The other message in Lieberman's defeat

Sen. Joe Lieberman's loss in Connecticut's Democratic primary may well lead Congress next year to order a quick, perhaps premature, US pullout from Iraq. Watch to see how this primary's snowball will roll in other races this fall. But a longer-term meaning could be extracted from this spicy vote in the Nutmeg State.

Senator Lieberman is only the fourth incumbent senator in 26 years to lose his party's nomination. He may yet win the general election running as an independent, but his primary loss was particularly spectacular because his opponent, Ned Lamont, was a political unknown only a few months ago. And in two House primaries on Tuesday, Republican and Democratic incumbents also lost. Usually these upsets suggest the national mood is rising against incumbents, as well as against Congress itself.

And well it should.

A new Washington Post-ABC News poll finds Americans who approve of their own representative's performance is at the lowest level since 1994 – the last time control of the House switched parties. Usually, voters simply have a low opinion of Congress but then vote their senator or congressman back in. Incumbents have well rigged the electoral system to give them many advantages, from fundraising to gerrymandered districts. But now the percentage of voters disenchanted with their representatives has risen seven points, to 45 percent.

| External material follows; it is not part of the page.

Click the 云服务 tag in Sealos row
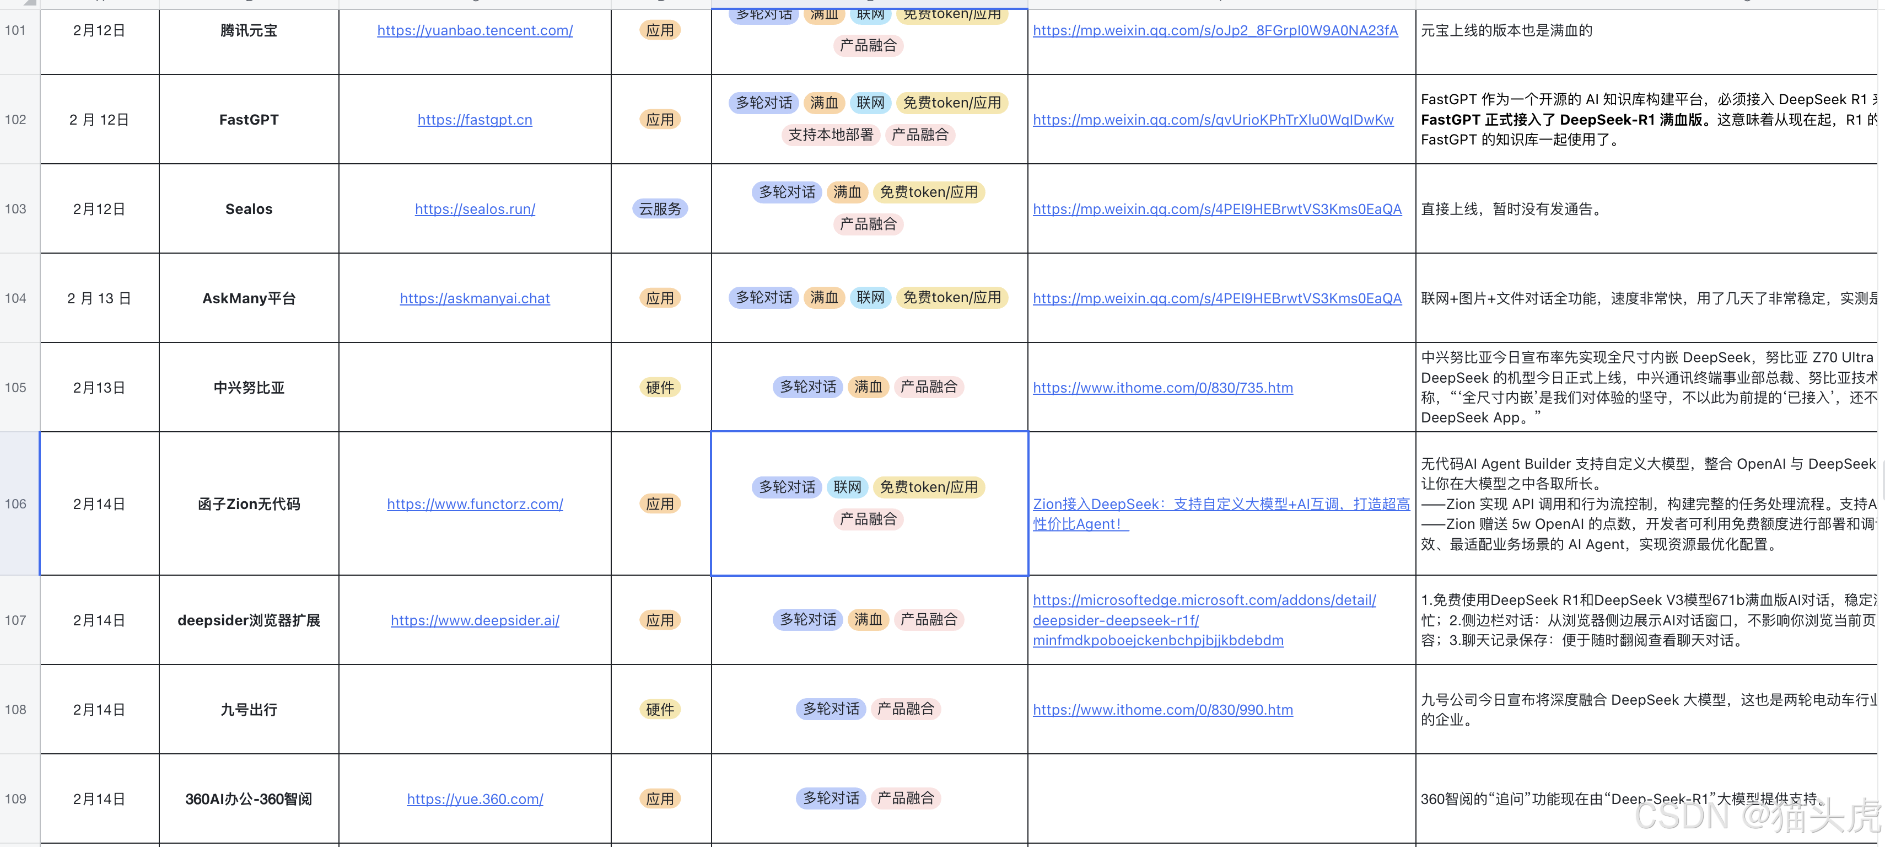The width and height of the screenshot is (1885, 847). [x=659, y=209]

Some of that increase could be related to a rising disgust with the way the Iraq war has been handled by both Congress and the Bush administration. But it may also arise from Congress allowing its powers as the first and most representative branch of government to be eroded by a wartime presidency and by a string of Supreme Court decisions.

And voters are increasingly turned off by the extreme polarization of the win-at-any-cost politics that's developed over decades and ends up with both parties using national issues to score points rather than solve problems with a bipartisan spirit.

The image of a gridlocked, dysfunctional Congress is very clear in the way lawmakers have failed to pass reforms that would solve the crises in immigration and energy, and that would translate into reality for voters. Impasses within the marbled halls of Capitol Hill that then lead to blame games – e.g., "do-nothing Republicans" or "obstructing Democrats" – may play well to the most partisan of voters, but not to the vast moderate voters who increasingly declare themselves as independent. And let's not even dwell on recent cases of blatant graft, a rise in pork-barrel profligacy using undebated earmarks, a decreasing number of days in session, and strange timing in House roll-call votes.

Those in a supine Congress who would reform the institution itself – even if Democrats win a majority of seats in November – are still too few, but perhaps growing. The first override of a Bush veto came only last month, six years into his term. Senate oversight of Bush's wartime legal powers seems to be increasing.

Too much can easily be read into Lieberman's primary defeat. But perhaps it really is the signal of a political shift toward institutional reform that would outlast the current national debates over the Iraq war or the Bush presidency.